-- start DOCUMENT EXTRACT --

CUMBERLAND, MD. — When Doug Schwab was growing up in the 1960s here, on Maryland’s far western tip, there were 60 kids in his Hebrew school and the newspaper was full in the fall with ads from the many Jewish-owned downtown stores saying they would be closed for the High Holidays.
This week, as Jews in this small Appalachian Mountain city celebrate Rosh Hashanah — the Jewish New Year — Jewish communal life is far more intimate. A few of the nine children who make up B’er Chayim’s Hebrew school helped prepare the synagogue for the year’s biggest crowd, and people who happened to be traveling the 2½ hours to Washington and Baltimore were asked to bring back challah and special white Sabbath candles, as Jewish items aren’t for sale around here anymore. Most of B’er Chayim’s members are over 60 and have children who moved away from this economically depressed region and won’t be in Cumberland for Rosh Hashanah or Yom Kippur next week.
“Now you’re at a point where you don’t have any family around, so you have to decide you want to keep the heritage alive and do your part to do that,” said Schwab, 59, who retired recently with his wife from running their family children’s clothing business and now leads many of the 50-family synagogue’s efforts. “You’re making it what it becomes.”

-- end DOCUMENT EXTRACT --
-- start MATERIAL --

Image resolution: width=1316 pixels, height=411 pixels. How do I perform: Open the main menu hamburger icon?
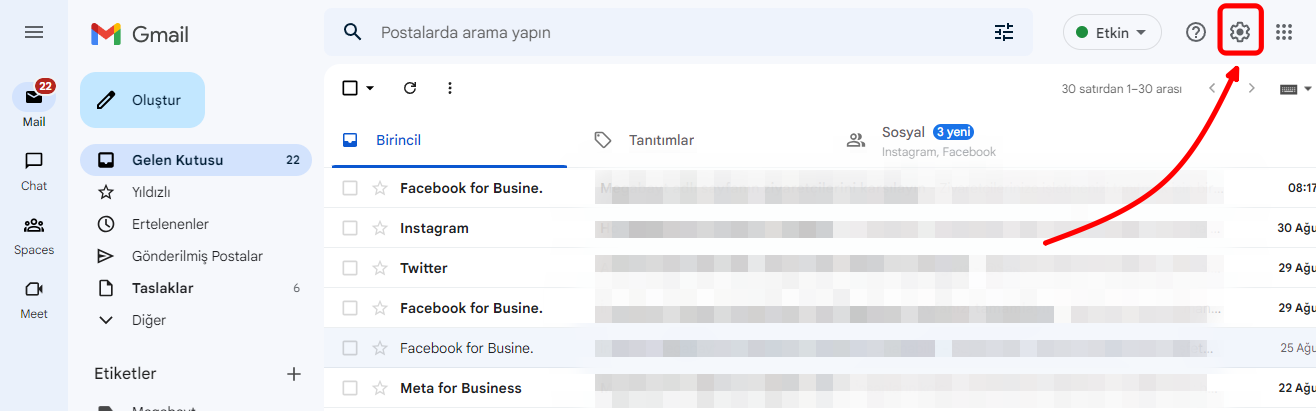click(x=34, y=32)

-- end MATERIAL --

◆ **PROBLEMS AND TASKS**
(a) Name every city mentioned in the news article about Jewish life in Cumberland.
(b) Pick up the news article about Cumberland's small Jewish community after its final sentence and keep writing.
The lines have nothing to do with what is asked here.

◆ **TASK-BY-TASK ANSWERS**
(a) Cumberland, Washington, Baltimore

(b)
Statistically, Cumberland’s Jews would seem likely to become history. Small American Jewish communities up and down the eastern United States are dying as the economic forces that brought Jews to run stores in downtowns decades ago vanish and Americans in general cluster more and more in major metro areas.
Jews are overwhelmingly big-city people — and always have been. But for the smallest Jewish communities, the High Holidays are a time when Jewish life becomes a bit more visible, when visiting rabbis come to places like Vicksburg, Miss., Olean, N.Y., and Auburn, Ala., to hold services in synagogues, living rooms or borrowed church space.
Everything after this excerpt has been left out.